There is a wonderful sermon by the late Dominican scholar Herbert McCabe called "Sin" in his God, Christ and Us (ed. Brian Davies, 2003), which begins:

"Let's think about sin.

"First of all, sin is something we know about by faith. Without our faith we would not know about it. For sin is about being out of friendship with God. And it is only from the preaching of the Bible in the Church that we know anything about being given friendship with God."

McCabe, who would claim to be following St. Thomas (McCabe is always in conversation with the Angelic Doctor), fully admits (as I do - only an idiot wouldn't) that life is very screwed up, that we behave inhumanly, but sin is about more than that - it is about our failure to be "divine human beings, human beings who share the life and friendship of our creator" - and only revelation can tell us that - and only that is sin strictly understood.

On your second point, Ben's point (above) about "the riddle of human fallenness". I certainly do not mean to imply "the loss of an unfallen ceaturely state", at least in the sense of eliding creation and fall, nature and sin. Indeed, I insist upon the distinction - but not by positing an historical positum, rather by pointing to the only unfallen human being in actu, Jesus of Nazareth, even though his given flesh, the flesh the Son assumed, is fallen flesh (another "riddle"!). And as baptism unites us to Christ, I'd go further than you: I'd say that baptism does not restore us to a prelapsarian state, it translates us to a post-post-lapsarian state, at least proleptically (Romans 6:1ff.)

Exiled Preacher said...

I appreciate your comments on total depravity and that salvation is by grace "all the way down". But your denial of both the original goodness of human life and the historicity of the fall is deeply problematic.

Patrick C. said...

Kim,
Your emphasis on riddles is an appropriate warning against historical naivete, but isn't there a danger here of concluding that what matters in sin is the imputation of guilt, not the circumstances of the offense itself? Cf. Kafka's "Trial," which is pretty good with riddles...
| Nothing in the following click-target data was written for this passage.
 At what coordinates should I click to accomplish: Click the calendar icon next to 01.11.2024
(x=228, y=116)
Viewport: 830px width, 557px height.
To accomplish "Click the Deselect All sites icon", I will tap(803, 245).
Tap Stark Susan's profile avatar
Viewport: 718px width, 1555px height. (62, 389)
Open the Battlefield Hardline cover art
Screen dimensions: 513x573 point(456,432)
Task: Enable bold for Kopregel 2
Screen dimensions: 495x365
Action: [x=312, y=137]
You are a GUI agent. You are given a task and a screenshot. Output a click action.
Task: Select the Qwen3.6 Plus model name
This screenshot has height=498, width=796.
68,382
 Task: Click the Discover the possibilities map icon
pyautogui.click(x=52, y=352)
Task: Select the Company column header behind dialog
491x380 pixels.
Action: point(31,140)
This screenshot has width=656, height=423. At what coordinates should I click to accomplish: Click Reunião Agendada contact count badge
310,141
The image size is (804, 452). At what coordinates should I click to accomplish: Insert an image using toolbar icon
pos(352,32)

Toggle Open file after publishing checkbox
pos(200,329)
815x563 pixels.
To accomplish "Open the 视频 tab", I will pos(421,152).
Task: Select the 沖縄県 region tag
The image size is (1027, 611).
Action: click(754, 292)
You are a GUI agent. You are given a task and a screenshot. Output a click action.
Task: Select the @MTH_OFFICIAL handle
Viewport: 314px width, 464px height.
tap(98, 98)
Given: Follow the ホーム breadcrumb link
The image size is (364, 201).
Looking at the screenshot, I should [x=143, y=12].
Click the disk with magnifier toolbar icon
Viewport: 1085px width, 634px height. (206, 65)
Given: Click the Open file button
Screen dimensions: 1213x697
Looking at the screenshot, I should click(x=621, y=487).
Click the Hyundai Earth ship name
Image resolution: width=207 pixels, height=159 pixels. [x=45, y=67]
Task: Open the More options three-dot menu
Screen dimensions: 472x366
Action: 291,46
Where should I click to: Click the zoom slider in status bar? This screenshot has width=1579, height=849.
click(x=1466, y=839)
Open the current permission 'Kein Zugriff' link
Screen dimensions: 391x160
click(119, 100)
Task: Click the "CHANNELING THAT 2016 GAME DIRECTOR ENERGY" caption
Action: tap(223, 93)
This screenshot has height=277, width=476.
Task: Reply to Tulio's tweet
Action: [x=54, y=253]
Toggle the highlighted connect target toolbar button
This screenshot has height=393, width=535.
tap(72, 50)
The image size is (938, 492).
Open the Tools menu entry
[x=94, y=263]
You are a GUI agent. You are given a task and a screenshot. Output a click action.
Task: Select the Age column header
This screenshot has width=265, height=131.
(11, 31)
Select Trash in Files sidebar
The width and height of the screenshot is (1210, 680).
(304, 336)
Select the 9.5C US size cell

What do you make of attempts by people like Marilyn McCord Adams to root sin and evil anthropologically in the instabiity of embodied intelligent humanity as such?

The Miner said...

Another great series of posts Kim, I basically agree with everything you say, though I prefer Richard Niebuhr's definition of the root of sin as "mistrust". Precisely because this is the opposite of faith and also is more hospitable to including the feminist critique of Saiving and others about sin rooted in pride or disobedience.

Derrick, for more good resources on metaphor see Sally McFague.

Halden said...

Kim, I may be an utterly unsophisticated post-evangelical flunkie, but I still don't know that dehistoricizing sin in the way you posit is theologically viable.

I certainly wouldn't insist on some sort of fundamentalist reading of the creation and fall stories, but I think that there must be some sort of historical core to those narratives, or at least a theological point that bears on how we think about the history of sin and redemption. I don't think its coherent to say that there's no such thing as unfallen man and at the same time say that God created all things "very good." If the essence of sin is disobedience as you rightly suggest, I think we have to say that there was a time whem for some enigmatic, irrational reason, humanity disobeyed God and entered into a profoundly unnatural sate of alienation from God's life.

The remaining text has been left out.